Estratto fornito:
Lo studio della Perelman School of Medicine dell’università della Pennsylvania svela una nuova prospettiva su obesità e disturbi alimentari
Un nuovo studio pubblicato su Nature sta gettando nuova luce sulla complessa relazione tra il cervello umano e l’obesità, svelando connessioni “interrotte” tra la memoria e i circuiti cerebrali che regolano l’appetito. Questa ricerca, condotta dalla Perelman School of Medicine dell’Università della Pennsylvania, suggerisce che queste interruzioni siano direttamente correlate all’Indice di Massa Corporea (BMI) e potrebbero avere implicazioni profonde per la comprensione e il trattamento dell’obesità e dei disturbi alimentari.

Problema 1:
Rispondi alle domande sull'articolo sullo studio su cervello e obesità:
(a) Su quale rivista è stato pubblicato lo studio?
(b) Quale istituzione ha condotto la ricerca?
(c) A quale indice sarebbero direttamente correlate le interruzioni?
Problema 2:
Indica se ciascuna affermazione concorda con l'articolo sullo studio su cervello e obesità e cita le parole che lo dimostrano.
(a) Lo studio è stato pubblicato su Nature.
(b) Le connessioni interrotte riguardano la memoria e i circuiti cerebrali che regolano il sonno.
(c) La ricerca è stata condotta dall'Università di Harvard.
Problema 3: Scrivi il seguito dell'articolo sullo studio su cervello e obesità, partendo dopo la sua ultima frase.

Elementi da una fonte di dati
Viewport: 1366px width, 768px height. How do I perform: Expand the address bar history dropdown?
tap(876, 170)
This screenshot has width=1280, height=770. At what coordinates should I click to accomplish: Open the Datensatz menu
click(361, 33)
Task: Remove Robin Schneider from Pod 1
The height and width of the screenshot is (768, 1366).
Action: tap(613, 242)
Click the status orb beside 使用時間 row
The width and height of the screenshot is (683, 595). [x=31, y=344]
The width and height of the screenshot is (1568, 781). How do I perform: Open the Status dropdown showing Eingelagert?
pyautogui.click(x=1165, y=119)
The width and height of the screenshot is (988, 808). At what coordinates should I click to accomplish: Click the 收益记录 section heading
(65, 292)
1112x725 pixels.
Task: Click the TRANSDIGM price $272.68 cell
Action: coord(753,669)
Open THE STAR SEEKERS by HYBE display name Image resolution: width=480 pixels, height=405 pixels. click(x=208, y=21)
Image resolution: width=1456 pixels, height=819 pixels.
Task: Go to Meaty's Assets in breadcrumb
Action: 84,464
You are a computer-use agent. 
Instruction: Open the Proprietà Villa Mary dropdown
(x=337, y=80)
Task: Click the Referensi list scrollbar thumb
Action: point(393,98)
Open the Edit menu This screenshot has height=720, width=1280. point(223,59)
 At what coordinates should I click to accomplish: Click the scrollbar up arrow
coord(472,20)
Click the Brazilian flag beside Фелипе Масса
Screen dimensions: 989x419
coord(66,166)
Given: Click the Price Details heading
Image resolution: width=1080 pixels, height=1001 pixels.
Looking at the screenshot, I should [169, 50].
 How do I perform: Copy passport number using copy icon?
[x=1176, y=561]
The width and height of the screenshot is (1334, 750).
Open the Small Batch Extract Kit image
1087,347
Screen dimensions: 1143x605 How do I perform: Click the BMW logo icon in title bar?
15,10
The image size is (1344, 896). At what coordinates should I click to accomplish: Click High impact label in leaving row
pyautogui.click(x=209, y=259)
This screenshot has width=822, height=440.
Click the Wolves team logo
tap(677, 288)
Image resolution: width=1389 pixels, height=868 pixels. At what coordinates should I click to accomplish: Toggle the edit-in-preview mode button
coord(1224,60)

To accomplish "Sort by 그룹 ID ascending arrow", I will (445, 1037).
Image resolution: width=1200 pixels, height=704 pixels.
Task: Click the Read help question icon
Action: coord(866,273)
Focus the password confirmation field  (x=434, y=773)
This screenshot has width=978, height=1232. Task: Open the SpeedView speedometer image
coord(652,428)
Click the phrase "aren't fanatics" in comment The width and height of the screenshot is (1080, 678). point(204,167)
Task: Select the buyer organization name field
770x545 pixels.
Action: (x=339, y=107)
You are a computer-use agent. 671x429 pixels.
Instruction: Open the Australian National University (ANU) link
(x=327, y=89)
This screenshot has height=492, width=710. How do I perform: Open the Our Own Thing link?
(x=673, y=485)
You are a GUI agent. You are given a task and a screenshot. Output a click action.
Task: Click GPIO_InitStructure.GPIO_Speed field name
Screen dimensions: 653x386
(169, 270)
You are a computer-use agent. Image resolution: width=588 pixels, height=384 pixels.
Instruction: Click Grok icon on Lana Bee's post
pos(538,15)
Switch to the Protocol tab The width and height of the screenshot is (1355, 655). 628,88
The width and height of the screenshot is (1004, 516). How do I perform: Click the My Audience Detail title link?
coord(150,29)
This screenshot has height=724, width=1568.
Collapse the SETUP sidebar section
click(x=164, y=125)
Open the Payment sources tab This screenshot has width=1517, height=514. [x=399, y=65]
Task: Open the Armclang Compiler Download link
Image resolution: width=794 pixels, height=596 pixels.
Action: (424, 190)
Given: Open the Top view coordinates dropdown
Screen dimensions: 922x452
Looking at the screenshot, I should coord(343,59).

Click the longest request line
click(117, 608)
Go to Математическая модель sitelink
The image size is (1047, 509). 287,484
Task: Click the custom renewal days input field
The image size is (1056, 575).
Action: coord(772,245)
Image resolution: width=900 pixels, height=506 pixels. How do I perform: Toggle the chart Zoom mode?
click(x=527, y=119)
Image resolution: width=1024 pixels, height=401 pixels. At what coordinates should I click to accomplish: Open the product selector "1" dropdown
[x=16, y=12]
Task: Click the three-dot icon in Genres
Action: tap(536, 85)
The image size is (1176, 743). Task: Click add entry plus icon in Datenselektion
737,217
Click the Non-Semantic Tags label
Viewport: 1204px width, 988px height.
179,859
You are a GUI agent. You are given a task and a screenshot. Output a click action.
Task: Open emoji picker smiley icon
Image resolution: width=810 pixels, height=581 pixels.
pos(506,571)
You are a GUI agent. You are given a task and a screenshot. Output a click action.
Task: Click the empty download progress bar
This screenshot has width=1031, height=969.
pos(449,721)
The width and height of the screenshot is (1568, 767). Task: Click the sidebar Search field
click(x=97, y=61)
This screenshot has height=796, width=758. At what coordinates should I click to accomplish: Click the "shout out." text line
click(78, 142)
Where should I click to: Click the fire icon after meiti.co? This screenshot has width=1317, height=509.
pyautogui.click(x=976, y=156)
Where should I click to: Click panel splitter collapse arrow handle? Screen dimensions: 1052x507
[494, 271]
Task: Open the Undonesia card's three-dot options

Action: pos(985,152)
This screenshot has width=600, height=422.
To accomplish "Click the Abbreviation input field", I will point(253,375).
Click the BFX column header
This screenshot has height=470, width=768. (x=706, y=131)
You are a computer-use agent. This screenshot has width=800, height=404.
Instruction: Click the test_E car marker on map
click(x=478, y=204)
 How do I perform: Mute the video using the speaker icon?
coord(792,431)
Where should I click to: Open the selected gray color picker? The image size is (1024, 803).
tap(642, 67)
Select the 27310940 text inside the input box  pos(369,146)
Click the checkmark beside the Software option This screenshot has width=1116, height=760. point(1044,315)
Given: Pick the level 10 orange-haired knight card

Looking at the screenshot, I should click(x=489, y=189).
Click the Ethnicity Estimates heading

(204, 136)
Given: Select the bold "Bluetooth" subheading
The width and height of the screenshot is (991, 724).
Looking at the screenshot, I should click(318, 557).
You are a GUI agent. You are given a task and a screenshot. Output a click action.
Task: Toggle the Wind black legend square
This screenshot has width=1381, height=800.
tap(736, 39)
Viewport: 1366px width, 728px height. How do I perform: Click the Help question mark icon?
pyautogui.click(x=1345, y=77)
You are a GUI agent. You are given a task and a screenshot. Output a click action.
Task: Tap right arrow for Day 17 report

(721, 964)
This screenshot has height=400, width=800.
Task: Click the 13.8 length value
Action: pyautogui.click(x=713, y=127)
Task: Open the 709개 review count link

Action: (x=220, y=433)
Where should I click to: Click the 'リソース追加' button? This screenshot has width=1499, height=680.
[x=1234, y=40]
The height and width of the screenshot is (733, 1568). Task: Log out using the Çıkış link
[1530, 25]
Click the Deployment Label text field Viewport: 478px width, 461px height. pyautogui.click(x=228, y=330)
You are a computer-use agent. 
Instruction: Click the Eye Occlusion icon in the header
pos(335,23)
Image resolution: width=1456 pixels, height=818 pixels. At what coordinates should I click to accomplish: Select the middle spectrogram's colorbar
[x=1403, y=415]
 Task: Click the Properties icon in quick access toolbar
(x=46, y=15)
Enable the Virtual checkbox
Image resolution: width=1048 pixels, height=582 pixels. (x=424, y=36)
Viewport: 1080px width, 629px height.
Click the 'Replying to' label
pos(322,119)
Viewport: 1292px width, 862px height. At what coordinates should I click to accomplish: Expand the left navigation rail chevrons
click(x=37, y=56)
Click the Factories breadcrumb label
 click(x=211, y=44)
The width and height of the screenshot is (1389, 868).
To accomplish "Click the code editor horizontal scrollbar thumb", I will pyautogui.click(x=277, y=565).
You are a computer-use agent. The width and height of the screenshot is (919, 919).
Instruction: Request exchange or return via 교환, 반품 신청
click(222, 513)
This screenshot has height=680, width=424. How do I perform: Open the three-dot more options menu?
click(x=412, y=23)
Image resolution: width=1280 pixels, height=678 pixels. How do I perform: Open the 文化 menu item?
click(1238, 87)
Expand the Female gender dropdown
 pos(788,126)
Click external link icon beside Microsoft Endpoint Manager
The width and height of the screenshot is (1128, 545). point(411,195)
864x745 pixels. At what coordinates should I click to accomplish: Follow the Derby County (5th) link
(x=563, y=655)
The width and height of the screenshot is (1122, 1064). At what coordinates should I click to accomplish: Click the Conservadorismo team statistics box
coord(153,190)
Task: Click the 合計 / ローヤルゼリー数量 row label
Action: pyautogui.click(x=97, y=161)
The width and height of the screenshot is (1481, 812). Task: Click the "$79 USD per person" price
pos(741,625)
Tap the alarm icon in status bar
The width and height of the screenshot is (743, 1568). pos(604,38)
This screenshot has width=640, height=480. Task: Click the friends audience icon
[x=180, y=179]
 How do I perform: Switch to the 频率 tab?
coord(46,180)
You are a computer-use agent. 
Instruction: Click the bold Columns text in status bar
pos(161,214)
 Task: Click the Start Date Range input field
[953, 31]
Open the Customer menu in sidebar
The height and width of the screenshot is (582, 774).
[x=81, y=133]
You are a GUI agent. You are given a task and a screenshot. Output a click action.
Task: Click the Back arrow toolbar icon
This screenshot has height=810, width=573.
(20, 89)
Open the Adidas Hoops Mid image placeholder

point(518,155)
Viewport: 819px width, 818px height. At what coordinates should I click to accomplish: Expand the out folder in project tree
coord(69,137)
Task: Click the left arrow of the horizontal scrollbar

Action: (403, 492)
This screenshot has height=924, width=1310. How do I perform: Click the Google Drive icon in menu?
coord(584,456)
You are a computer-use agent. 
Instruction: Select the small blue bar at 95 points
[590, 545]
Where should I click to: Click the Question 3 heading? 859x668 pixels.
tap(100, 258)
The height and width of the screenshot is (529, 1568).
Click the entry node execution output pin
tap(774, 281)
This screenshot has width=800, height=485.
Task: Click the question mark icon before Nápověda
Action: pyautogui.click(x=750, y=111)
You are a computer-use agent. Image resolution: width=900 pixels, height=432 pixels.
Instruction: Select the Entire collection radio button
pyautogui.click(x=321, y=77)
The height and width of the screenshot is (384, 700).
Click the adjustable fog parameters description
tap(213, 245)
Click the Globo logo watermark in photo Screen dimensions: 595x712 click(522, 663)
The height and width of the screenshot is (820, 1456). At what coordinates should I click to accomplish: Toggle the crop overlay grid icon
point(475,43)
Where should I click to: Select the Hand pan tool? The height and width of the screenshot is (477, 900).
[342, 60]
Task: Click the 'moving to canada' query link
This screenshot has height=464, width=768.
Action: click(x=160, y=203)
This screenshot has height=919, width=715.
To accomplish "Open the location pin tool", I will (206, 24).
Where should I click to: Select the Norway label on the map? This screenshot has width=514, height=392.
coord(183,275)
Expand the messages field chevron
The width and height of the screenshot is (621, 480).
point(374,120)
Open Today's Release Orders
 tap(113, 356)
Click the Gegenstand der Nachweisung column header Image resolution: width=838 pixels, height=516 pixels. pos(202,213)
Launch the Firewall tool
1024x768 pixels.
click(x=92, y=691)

Risposta finale 1:
(a) Su Nature.
(b) La Perelman School of Medicine dell'Università della Pennsylvania.
(c) All'Indice di Massa Corporea (BMI).

Risposta finale 2:
(a) Sì: "Un nuovo studio pubblicato su Nature".
(b) No: "connessioni “interrotte” tra la memoria e i circuiti cerebrali che regolano l’appetito".
(c) No: "condotta dalla Perelman School of Medicine dell’Università della Pennsylvania".

Risposta finale 3:
L’ippocampo dorsolaterale, una regione del cervello coinvolta nella memoria, e l’ipotalamo laterale, responsabile del mantenimento dell’omeostasi corporea, sono le due aree chiave coinvolte in questa ricerca. Lo studio ha coinvolto pazienti sottoposti a monitoraggio in un’Unità per l’epilessia mentre anticipavano e consumavano un frappè al cioccolato.
I risultati hanno rivelato che entrambe queste regioni cerebrali si attivavano contemporaneamente quando i partecipanti prevedevano di consumare un pasto gratificante. Tuttavia, negli individui obesi, questa connessione sembrava essere compromessa in modo diretto e proporzionale all’indice di massa corporea. In altre parole, quanto più elevato era il BMI, tanto più disturbata sembrava essere questa connessione cruciale.
Per confermare ulteriormente queste scoperte, i ricercatori hanno utilizzato una tecnica denominata “brain clearing” per esaminare il tessuto cerebrale. Quest’analisi ha rivelato la presenza dell’ormone Mch (melanin concentrating hormone) nell’ippocampo dorsolaterale, confermando una connessione significativa tra questa regione cerebrale e l’ipotalamo laterale.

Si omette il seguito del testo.